Miles de kilómetros separan a Perú del conflicto entre Rusia y Ucrania, pero para decenas de familias peruanas esa guerra ya forma parte de su realidad. Lo que comenzó como una oportunidad laboral con salarios atractivos terminó, según denuncian familiares y autoridades, con ciudadanos enviados al frente de combate tras aceptar ofertas de empleo que aseguraban ser para labores civiles.
Las historias han comenzado a acumularse en Lima, donde familiares se concentran frente a la Embajada de Rusia y oficinas del Gobierno peruano para exigir información sobre el paradero de sus seres queridos, muchos de los cuales dejaron de comunicarse hace semanas o meses.
Una madre nunca dejó de sospechar
Norma recuerda con angustia el día en que llevó a su hijo de 31 años al aeropuerto. Él le aseguró que viajaría a Rusia para trabajar como cocinero del Ejército ruso, un empleo que encontró mediante anuncios publicados en redes sociales y que, según le prometieron, le permitiría ganar un salario muy superior al que recibía en Perú e incluso optar por la ciudadanía rusa.

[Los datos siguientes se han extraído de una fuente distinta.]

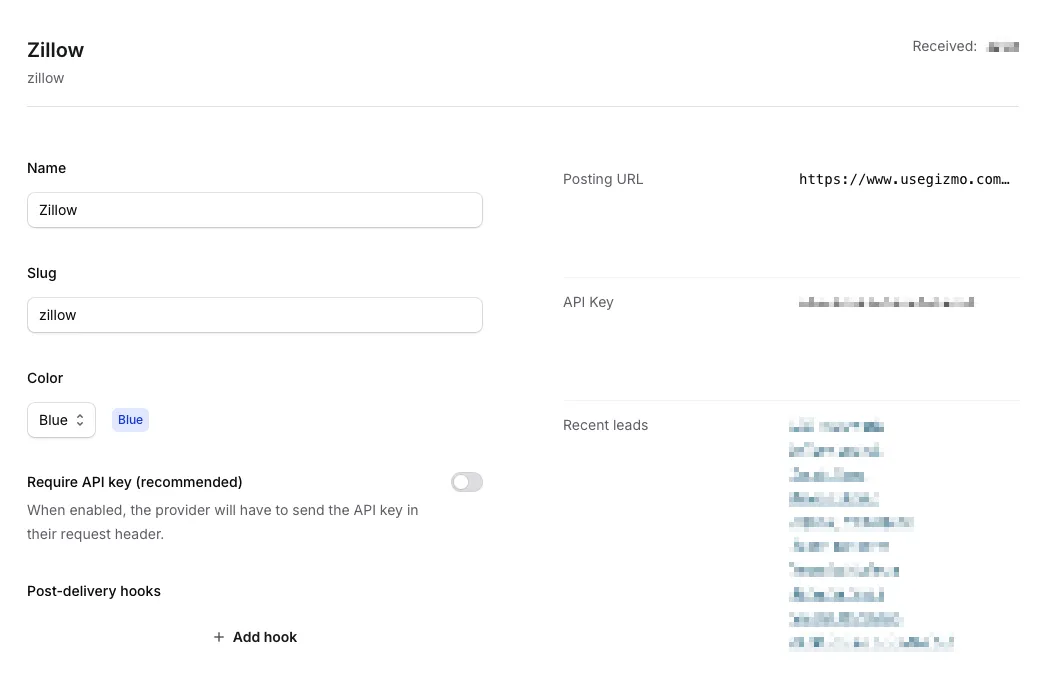
Task: Focus the Name input containing Zillow
Action: (x=254, y=210)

Aunque intentó convencerlo de no viajar, el hombre ya había tomado la decisión. Poco después de llegar a territorio ruso comenzaron a llegarle videos en los que aparecía vestido con uniforme militar, cavando trincheras y construyendo refugios en una zona boscosa de Ucrania.
Con el paso de las semanas las llamadas fueron cada vez más escasas. La última comunicación ocurrió cuando le informó que estaba siendo castigado por un superior. Desde entonces no ha vuelto a tener noticias de él.

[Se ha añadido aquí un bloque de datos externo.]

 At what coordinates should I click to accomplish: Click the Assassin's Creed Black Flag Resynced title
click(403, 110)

Promesas de empleos civiles terminaron en el campo de batalla
De acuerdo con testimonios recopilados por CNN, numerosos peruanos fueron contactados mediante reclutadores que ofrecían trabajos como cocineros, guardias de seguridad o conductores en Rusia.
Sin embargo, tras arribar al país, varios denunciaron que les retiraron sus teléfonos, les hicieron firmar contratos escritos en ruso y posteriormente fueron enviados a zonas de combate con escasa preparación militar.
Uno de esos casos es el de Rosa, cuyo esposo viajó creyendo que trabajaría como guardia de seguridad. Ella asegura que jamás le explicaron que participaría en operaciones militares.
Antes de perder contacto con él, recibió mensajes donde describía entrenamientos intensos, escasez de alimentos y constantes ataques con drones. Su última despedida fue un mensaje en el que le dijo que la amaba y que siempre la llevaría en su corazón.
Veterano peruano relata las condiciones que enfrenta
Guillermo, un exmilitar peruano de 28 años que permanece en territorio ocupado por Rusia, relató a CNN que aceptó la oferta convencido de que desempeñaría funciones de seguridad privada.
Según explicó, al llegar le obligaron prácticamente a firmar un contrato en ruso que no pudo traducir y posteriormente fue enviado al conflicto armado.
Actualmente asegura estar lesionado tras un ataque con dron, sufrir una fractura en la rodilla y carecer de atención médica adecuada.
“Todo lo que quiero es volver a casa”, expresó durante la entrevista.
También afirmó que un amigo peruano que viajó junto a él murió recientemente en combate.
Fiscalía investiga posible trata de personas
Las denuncias han llevado a la Fiscalía de Perú a abrir una investigación por una posible red de trata de personas vinculada con el reclutamiento de ciudadanos para enviarlos al conflicto entre Rusia y Ucrania.
Según la investigación, al menos 36 denuncias describen un patrón similar: personas que aceptaron supuestas ofertas laborales en Rusia y terminaron participando de manera forzada en operaciones militares.
El abogado Percy Salinas, quien representa a varias familias, estima que podrían existir alrededor de 800 peruanos integrando las filas rusas, atraídos principalmente por promesas de bonos de hasta 20.000 dólares y salarios mensuales que oscilarían entre los 3.000 y 4.000 dólares.
No obstante, muchas familias aseguran que esos pagos nunca llegaron.
Gobierno peruano busca información
El Ministerio de Relaciones Exteriores de Perú informó que ha realizado cientos de gestiones ante las autoridades rusas para conocer la situación de sus ciudadanos y solicitar su retorno cuando sea posible.
Sin embargo, funcionarios reconocen que recuperar a personas ubicadas en zonas activas de combate representa un enorme desafío, especialmente cuando ya firmaron contratos con las fuerzas armadas rusas.
Por su parte, la Embajada de Rusia en Lima indicó anteriormente que mantiene disposición para atender las solicitudes oficiales presentadas por el Gobierno peruano y reiteró que Rusia respeta la decisión de ciudadanos extranjeros que optan por incorporarse a sus fuerzas armadas.
Mientras tanto, decenas de familias continúan esperando noticias de sus seres queridos, aferradas a la esperanza de que algún día puedan regresar con vida.